Ces magasins «fantômes» se multiplient en France au pied des immeubles. Sont-ils légaux? Quel est le pouvoir des copropriétés pour les contrer?

Ils se sont installés dans des locaux commerciaux mais ne sont pas des commerces. Les «dark stores» inquiètent les mairies et irritent les riverains. Ces zones de stockage à l’allure de supérette installées en pied d’immeuble et fermées au public sont en réalité des entrepôts où sont préparées les commandes. Elles fragilisent les commerces traditionnels et génèrent des nuisances parfois invivables. Surtout, sont-ils légaux?

Le Figaro a sollicité Bruno Lehnisch, cadre juridique qui tient, avec Me Jean-Philippe Mariani, avocat, un blog consacré au droit de la copropriété, pour élucider la question. « Ces dark stores sont illégaux à double titre puisqu’ils ont changé de destination (qui constitue son âme, son identité ou encore son ADN) sans l’accord ni de la mairie ni de la copropriété », décrypte Bruno Lehnisch. Et à supposer que ces entrepôts de l’e-commerce aient l’autorisation de la mairie? Les copropriétaires peuvent-ils s’opposer à leur installation? Avant d’installer leur commerce - qui n’en est donc pas un en réalité - au rez-de-chaussée d’un immeuble, les gérants doivent s’assurer qu’ils en ont le droit et que c’est conforme au règlement de copropriété.

Trois cas de figure se présentent. Le premier, « rarissime » selon les blogueurs: la clause d’habitation bourgeoise exclusive. Dit autrement, seuls les appartements sont autorisés. Sont donc exclus les commerces - et les entrepôts - ainsi que les locaux où s’exerce une activité à titre libéral (médecin, avocat, notaire...). Le second cas, « très fréquent »: la clause d’habitation bourgeoise ordinaire. Les professions libérales sont autorisées mais pas les commerces ni les entrepôts.

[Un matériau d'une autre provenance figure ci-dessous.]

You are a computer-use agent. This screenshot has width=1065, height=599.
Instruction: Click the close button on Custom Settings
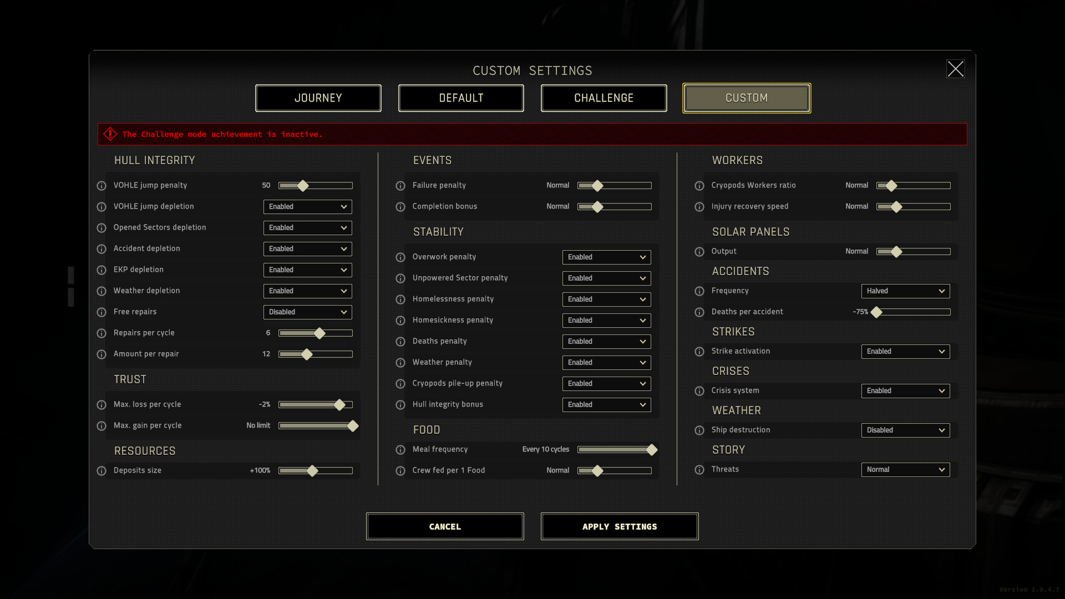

Enfin, le dernier scénario: la clause autorise l’activité commerciale. A priori ce cas paraît simplissime. Mais pas tant que cela. Car là où le bât blesse, c’est que certaines clauses sont précises, d’autres moins, sur la destination de l’immeuble. Le règlement doit ainsi non seulement indiquer s’il est à usage d’habitation ou mixte et si les professions libérales sont autorisées. Mais également renseigner sur le caractère de l’immeuble (aspect extérieur, standing...) et sa situation géographique (quartier, environnement...). En juin 2016, la Cour d’appel de Lyon a estimé que l’installation d’une supérette dans une copropriété était interdite dès lors qu’une clause du règlement prévoyait l’interdiction de stocker des matières périssables. « L’assemblée générale a exactement considéré qu’une supérette était une activité alimentaire nécessitant de surcroît un stockage de matières périssables (fruits, légumes, produits laitiers...)», a jugé la cour.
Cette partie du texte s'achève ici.